[THE TASK] In your reply, restate all of the records below word for word.

[Stored data entries]
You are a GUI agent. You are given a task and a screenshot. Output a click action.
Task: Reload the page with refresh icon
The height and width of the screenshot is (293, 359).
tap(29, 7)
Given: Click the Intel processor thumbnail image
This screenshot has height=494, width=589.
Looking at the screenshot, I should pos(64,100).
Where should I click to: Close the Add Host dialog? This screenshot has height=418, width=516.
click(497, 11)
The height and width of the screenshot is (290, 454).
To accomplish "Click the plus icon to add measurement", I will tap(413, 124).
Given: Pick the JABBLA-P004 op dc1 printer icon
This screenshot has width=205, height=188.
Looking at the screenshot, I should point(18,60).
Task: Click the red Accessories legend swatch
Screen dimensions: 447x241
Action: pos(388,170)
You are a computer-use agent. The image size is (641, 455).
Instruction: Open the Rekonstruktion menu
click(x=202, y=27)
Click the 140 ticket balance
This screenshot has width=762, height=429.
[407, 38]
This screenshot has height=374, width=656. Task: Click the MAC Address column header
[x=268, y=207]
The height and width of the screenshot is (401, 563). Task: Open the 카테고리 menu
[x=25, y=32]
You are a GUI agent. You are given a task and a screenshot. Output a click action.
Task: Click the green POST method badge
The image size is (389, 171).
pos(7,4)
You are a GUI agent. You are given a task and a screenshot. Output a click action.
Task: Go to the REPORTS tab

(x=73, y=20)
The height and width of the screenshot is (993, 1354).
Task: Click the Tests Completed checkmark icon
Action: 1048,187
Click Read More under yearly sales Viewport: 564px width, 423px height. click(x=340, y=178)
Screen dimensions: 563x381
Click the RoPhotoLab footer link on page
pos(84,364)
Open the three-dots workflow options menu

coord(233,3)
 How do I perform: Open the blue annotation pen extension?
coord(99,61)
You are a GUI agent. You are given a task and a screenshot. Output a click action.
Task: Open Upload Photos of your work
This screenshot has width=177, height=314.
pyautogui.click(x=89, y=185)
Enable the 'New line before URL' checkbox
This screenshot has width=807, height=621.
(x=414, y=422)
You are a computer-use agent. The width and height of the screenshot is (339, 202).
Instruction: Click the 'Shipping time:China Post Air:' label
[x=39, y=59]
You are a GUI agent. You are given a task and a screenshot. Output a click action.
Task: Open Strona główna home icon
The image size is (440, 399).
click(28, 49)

[TASK RESPONSE]
You are a GUI agent. You are given a task and a screenshot. Output a click action.
Task: Reload the page with refresh icon
The height and width of the screenshot is (293, 359).
tap(29, 7)
Given: Click the Intel processor thumbnail image
This screenshot has height=494, width=589.
Looking at the screenshot, I should pos(64,100).
Where should I click to: Close the Add Host dialog? This screenshot has height=418, width=516.
click(497, 11)
The height and width of the screenshot is (290, 454).
To accomplish "Click the plus icon to add measurement", I will tap(413, 124).
Given: Pick the JABBLA-P004 op dc1 printer icon
This screenshot has width=205, height=188.
Looking at the screenshot, I should point(18,60).
Task: Click the red Accessories legend swatch
Screen dimensions: 447x241
Action: pos(388,170)
You are a computer-use agent. The image size is (641, 455).
Instruction: Open the Rekonstruktion menu
click(x=202, y=27)
Click the 140 ticket balance
This screenshot has width=762, height=429.
[407, 38]
This screenshot has height=374, width=656. Task: Click the MAC Address column header
[x=268, y=207]
The height and width of the screenshot is (401, 563). Task: Open the 카테고리 menu
[x=25, y=32]
You are a GUI agent. You are given a task and a screenshot. Output a click action.
Task: Click the green POST method badge
The image size is (389, 171).
pos(7,4)
You are a GUI agent. You are given a task and a screenshot. Output a click action.
Task: Go to the REPORTS tab

(x=73, y=20)
The height and width of the screenshot is (993, 1354).
Task: Click the Tests Completed checkmark icon
Action: 1048,187
Click Read More under yearly sales Viewport: 564px width, 423px height. click(x=340, y=178)
Screen dimensions: 563x381
Click the RoPhotoLab footer link on page
pos(84,364)
Open the three-dots workflow options menu

coord(233,3)
 How do I perform: Open the blue annotation pen extension?
coord(99,61)
You are a GUI agent. You are given a task and a screenshot. Output a click action.
Task: Open Upload Photos of your work
This screenshot has width=177, height=314.
pyautogui.click(x=89, y=185)
Enable the 'New line before URL' checkbox
This screenshot has width=807, height=621.
(x=414, y=422)
You are a computer-use agent. The width and height of the screenshot is (339, 202).
Instruction: Click the 'Shipping time:China Post Air:' label
[x=39, y=59]
You are a GUI agent. You are given a task and a screenshot. Output a click action.
Task: Open Strona główna home icon
The image size is (440, 399).
click(28, 49)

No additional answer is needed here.